» **HOW TO COMPLETE THIS TASK**
Exact reproduction, images excluded: write out the records below.

*** Opening INPUT ***

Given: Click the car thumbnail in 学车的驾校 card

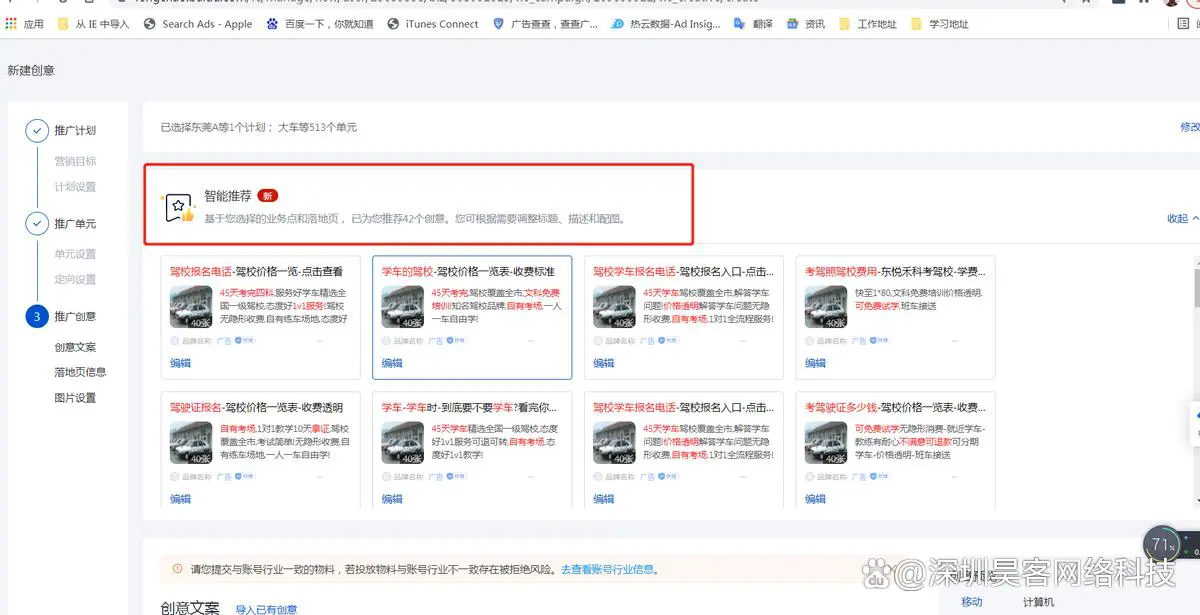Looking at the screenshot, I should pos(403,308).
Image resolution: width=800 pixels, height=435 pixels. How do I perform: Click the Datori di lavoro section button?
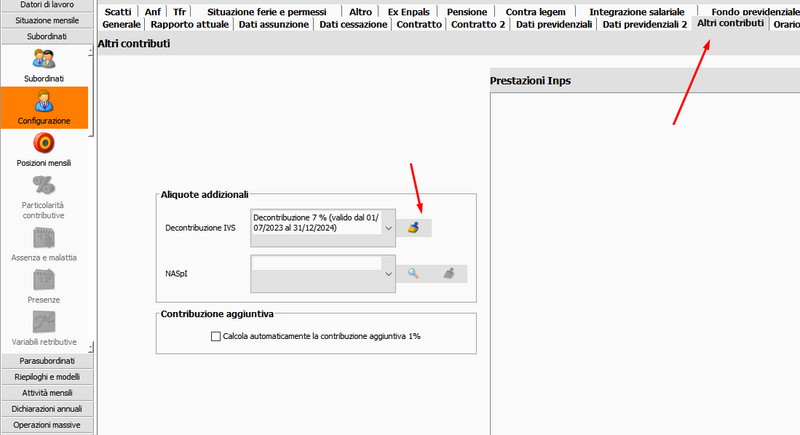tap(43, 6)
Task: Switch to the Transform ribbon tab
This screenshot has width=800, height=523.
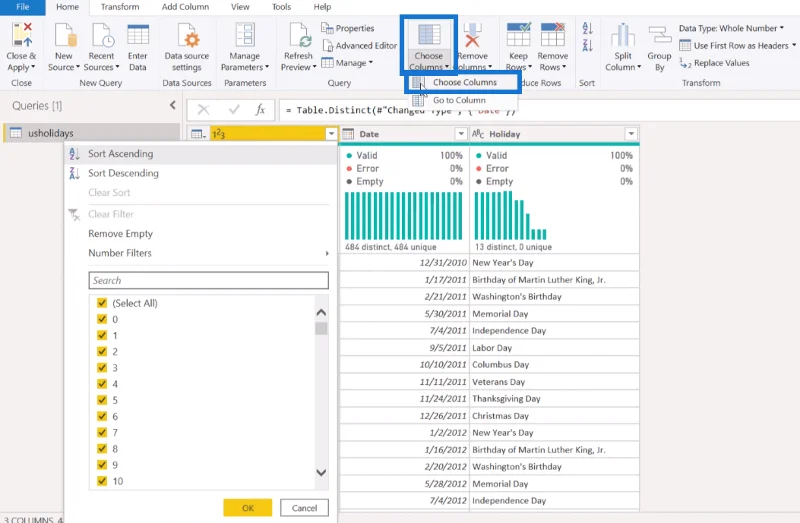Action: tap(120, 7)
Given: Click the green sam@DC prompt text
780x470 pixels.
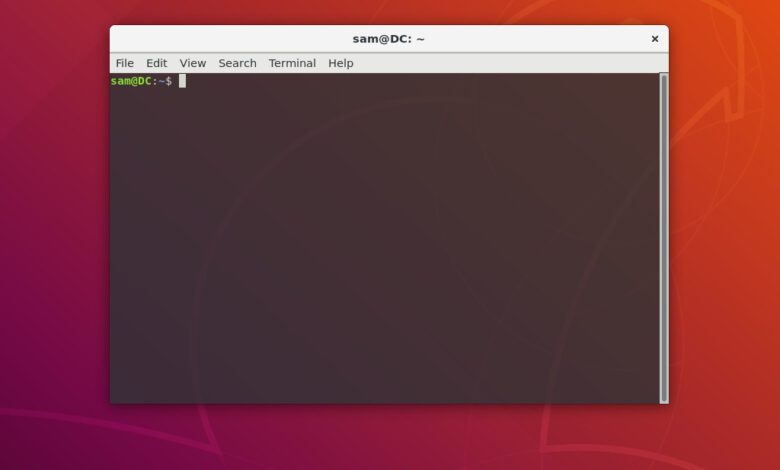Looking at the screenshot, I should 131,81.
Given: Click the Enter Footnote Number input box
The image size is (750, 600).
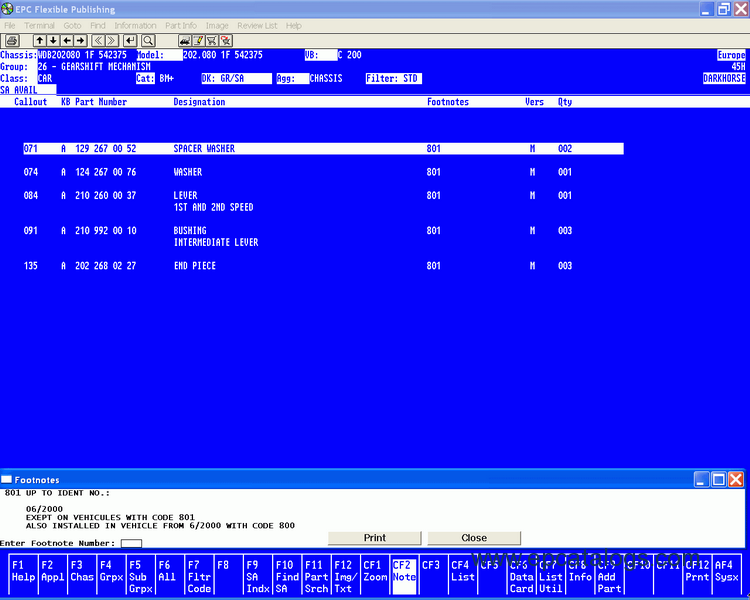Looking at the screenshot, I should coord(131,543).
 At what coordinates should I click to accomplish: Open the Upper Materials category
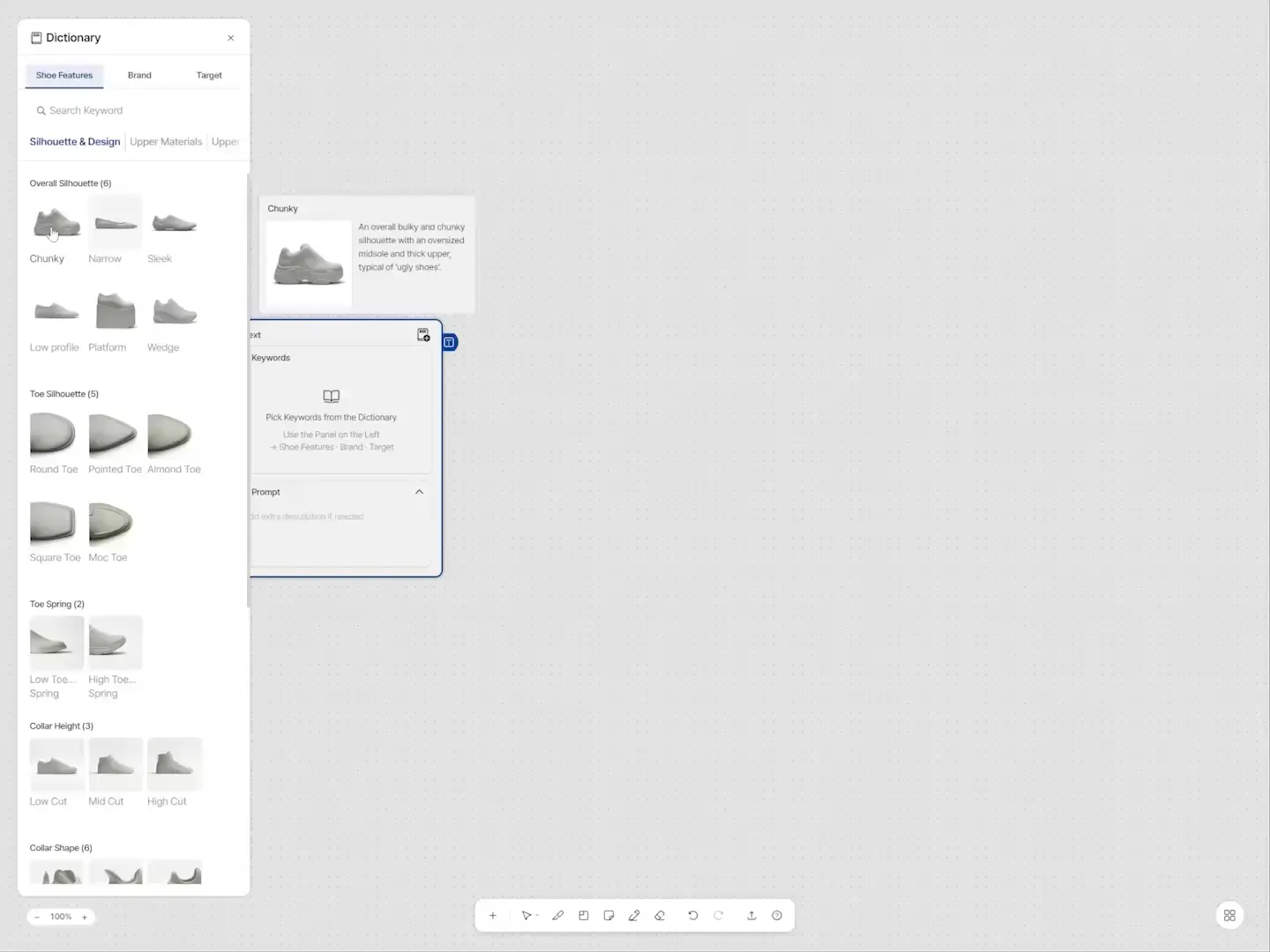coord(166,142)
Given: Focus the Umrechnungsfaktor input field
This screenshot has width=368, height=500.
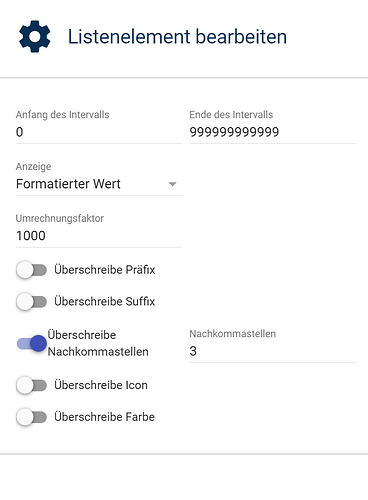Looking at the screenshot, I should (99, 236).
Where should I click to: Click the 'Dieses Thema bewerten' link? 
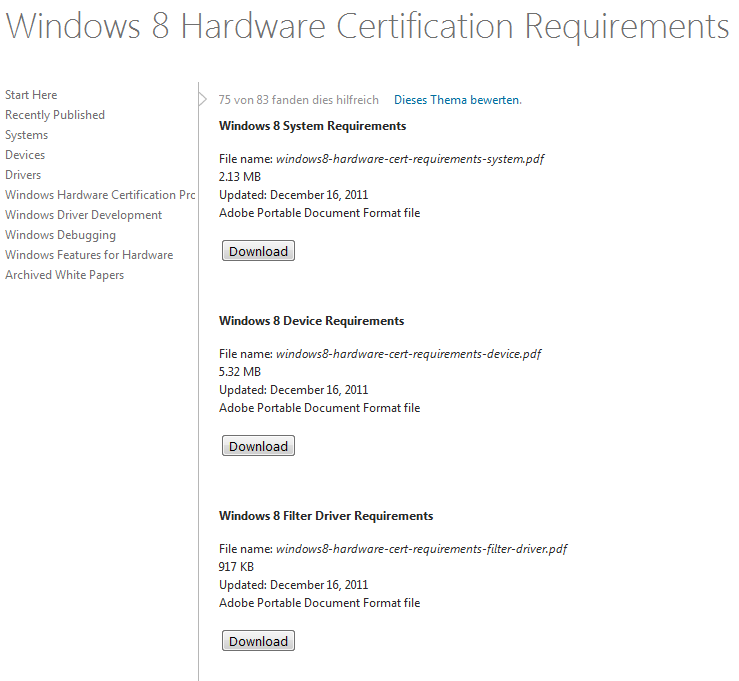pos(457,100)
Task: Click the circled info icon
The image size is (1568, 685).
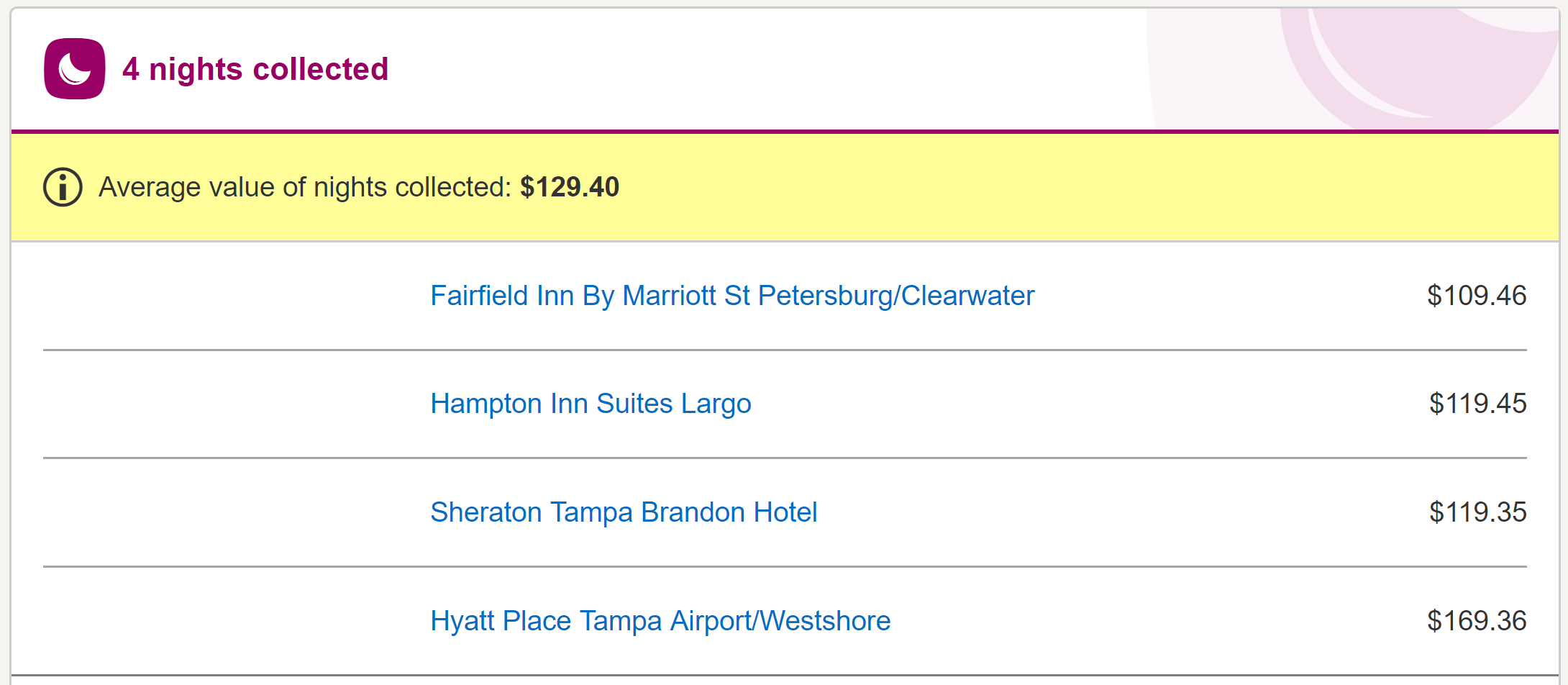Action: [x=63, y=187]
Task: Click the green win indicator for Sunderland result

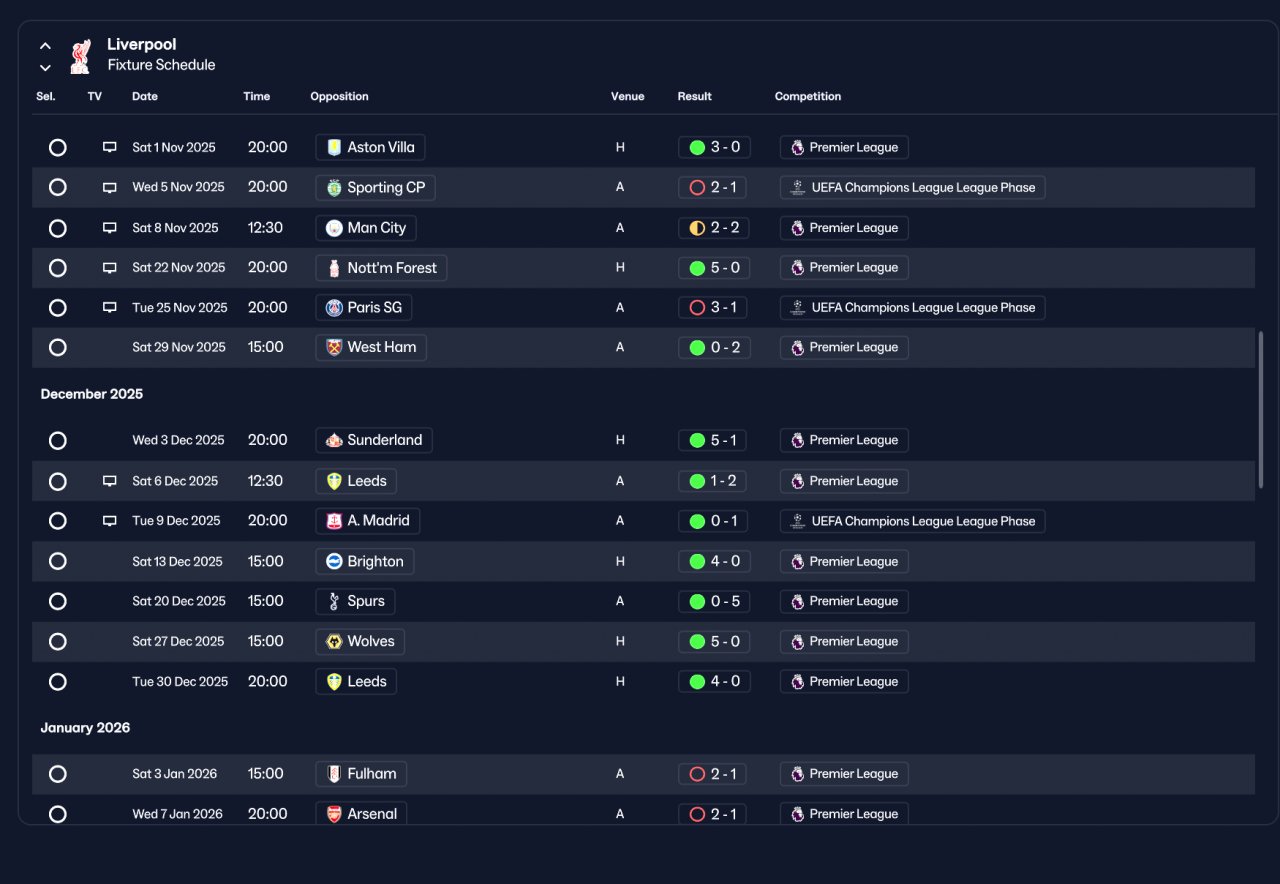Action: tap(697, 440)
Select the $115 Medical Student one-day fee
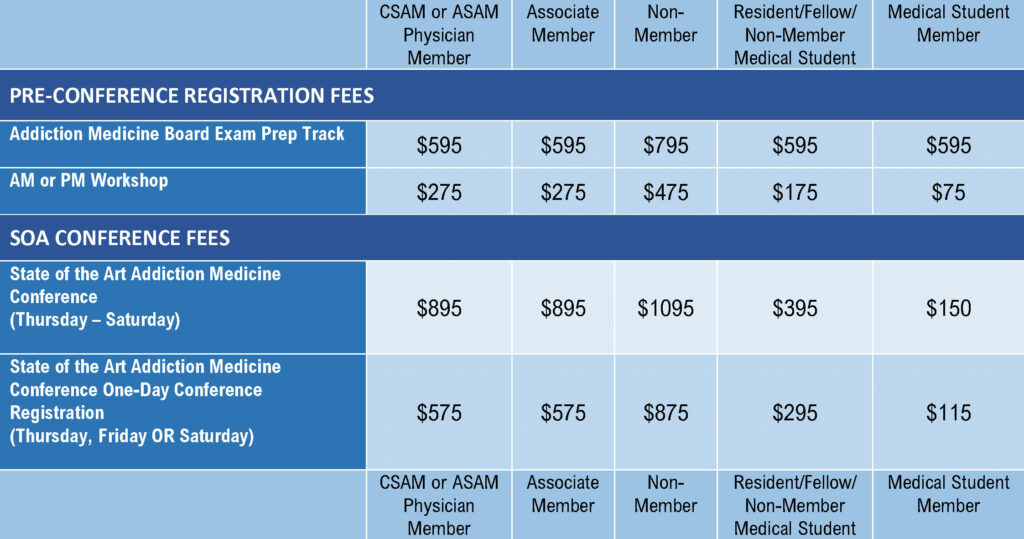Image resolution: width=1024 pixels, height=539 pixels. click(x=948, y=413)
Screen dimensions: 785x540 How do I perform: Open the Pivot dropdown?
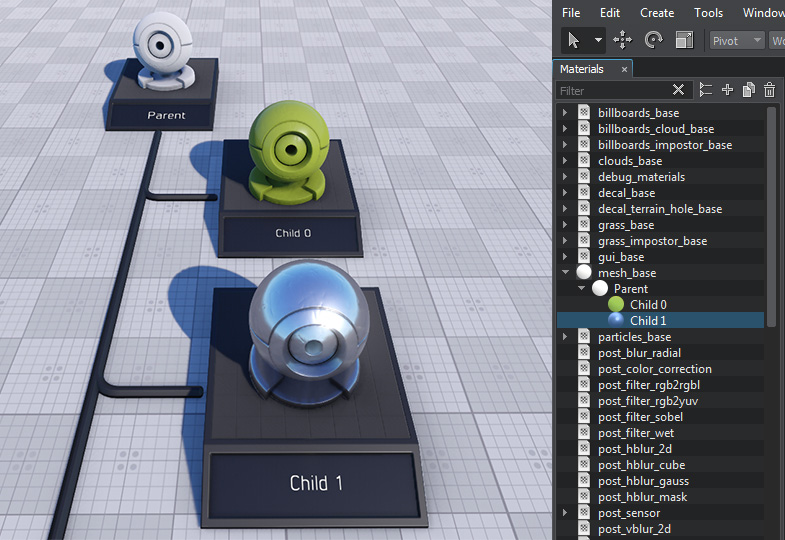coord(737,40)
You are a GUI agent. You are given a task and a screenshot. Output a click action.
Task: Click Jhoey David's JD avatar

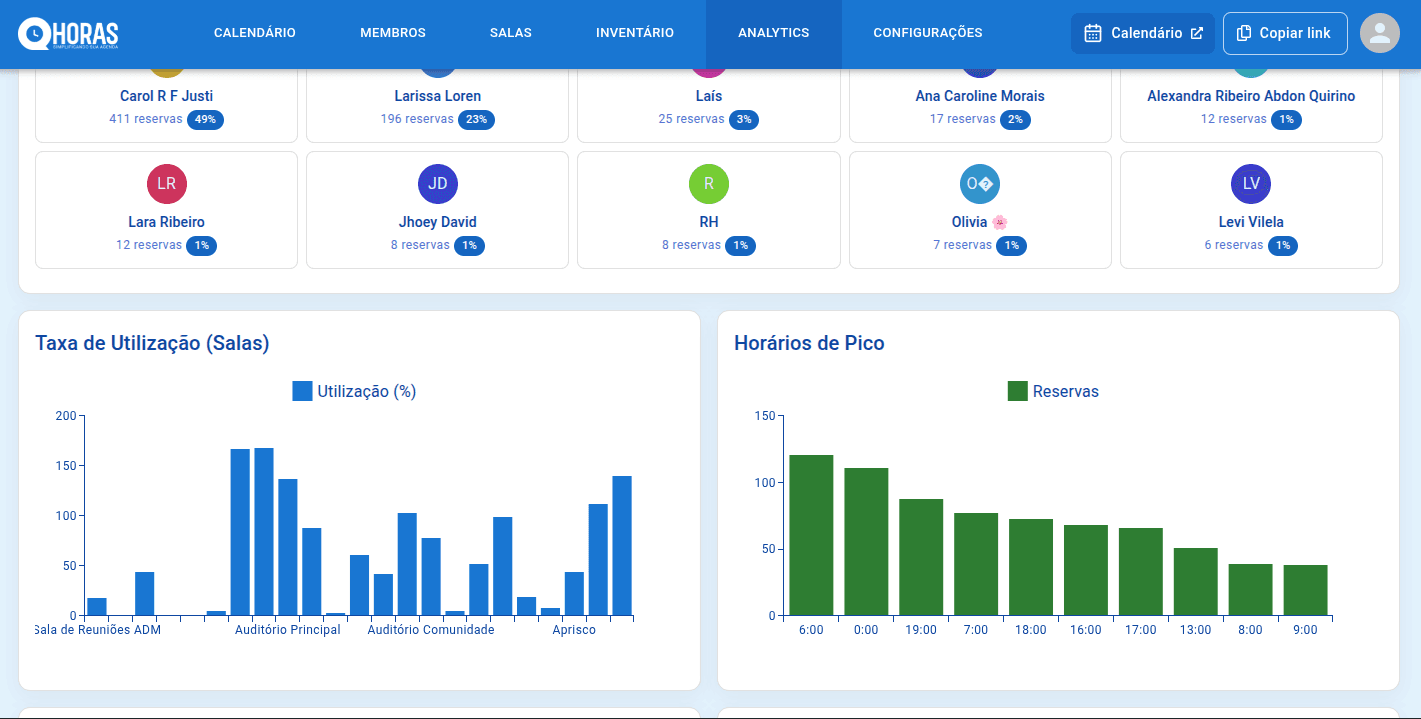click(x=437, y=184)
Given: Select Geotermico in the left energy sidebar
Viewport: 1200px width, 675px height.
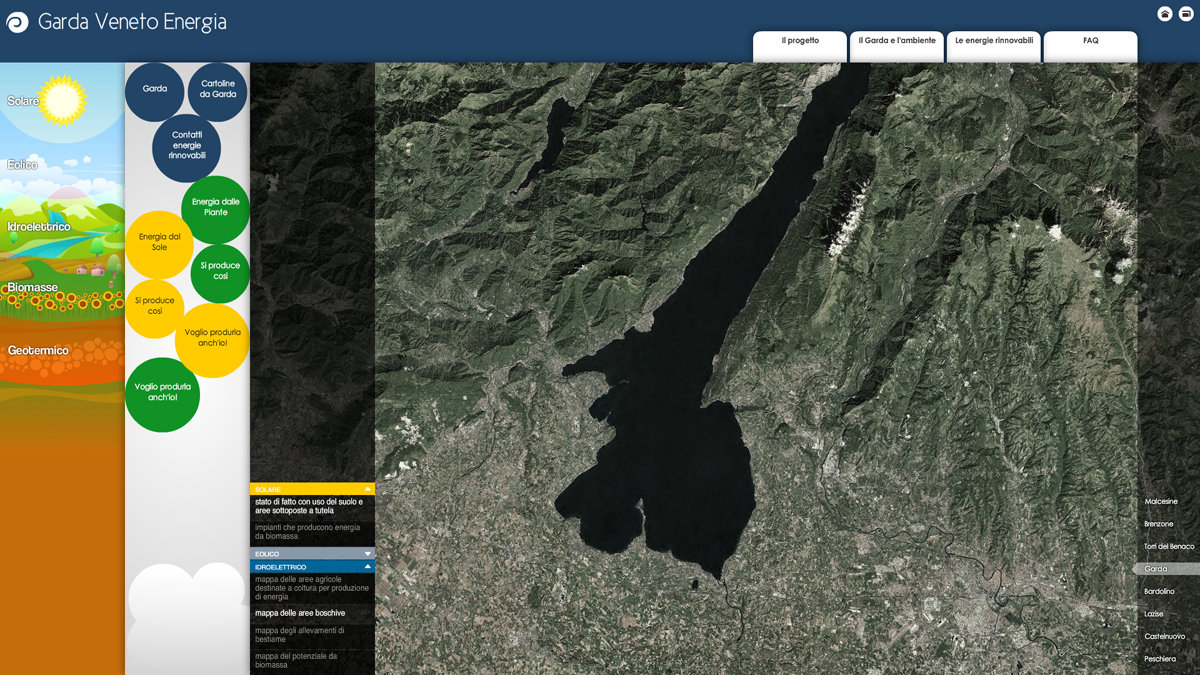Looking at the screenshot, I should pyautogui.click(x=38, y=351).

*** Closing INPUT ***

» **EXERCISE RESPONSE**
Given: Click the car thumbnail in 学车的驾校 card

Looking at the screenshot, I should pos(403,308).
Image resolution: width=800 pixels, height=435 pixels. How do I perform: Click the Datori di lavoro section button?
tap(43, 6)
Task: Switch to the Transform ribbon tab
This screenshot has width=800, height=523.
Action: tap(120, 7)
Given: Click the green sam@DC prompt text
780x470 pixels.
Looking at the screenshot, I should 131,81.
Given: Click the Enter Footnote Number input box
The image size is (750, 600).
Looking at the screenshot, I should coord(131,543).
 At what coordinates should I click to accomplish: Open the Upper Materials category
coord(166,142)
Given: Focus the Umrechnungsfaktor input field
This screenshot has width=368, height=500.
Looking at the screenshot, I should (99, 236).
Where should I click to: Click the 'Dieses Thema bewerten' link? 
pos(457,100)
Task: Click the circled info icon
The image size is (1568, 685).
Action: [x=63, y=187]
Task: Click the green win indicator for Sunderland result

Action: tap(697, 440)
Select the $115 Medical Student one-day fee
Image resolution: width=1024 pixels, height=539 pixels. click(x=948, y=413)
Screen dimensions: 785x540 How do I perform: Open the Pivot dropdown?
coord(737,40)
You are a GUI agent. You are given a task and a screenshot. Output a click action.
Task: Click Jhoey David's JD avatar

click(x=437, y=184)
Given: Select Geotermico in the left energy sidebar
Viewport: 1200px width, 675px height.
Looking at the screenshot, I should pyautogui.click(x=38, y=351).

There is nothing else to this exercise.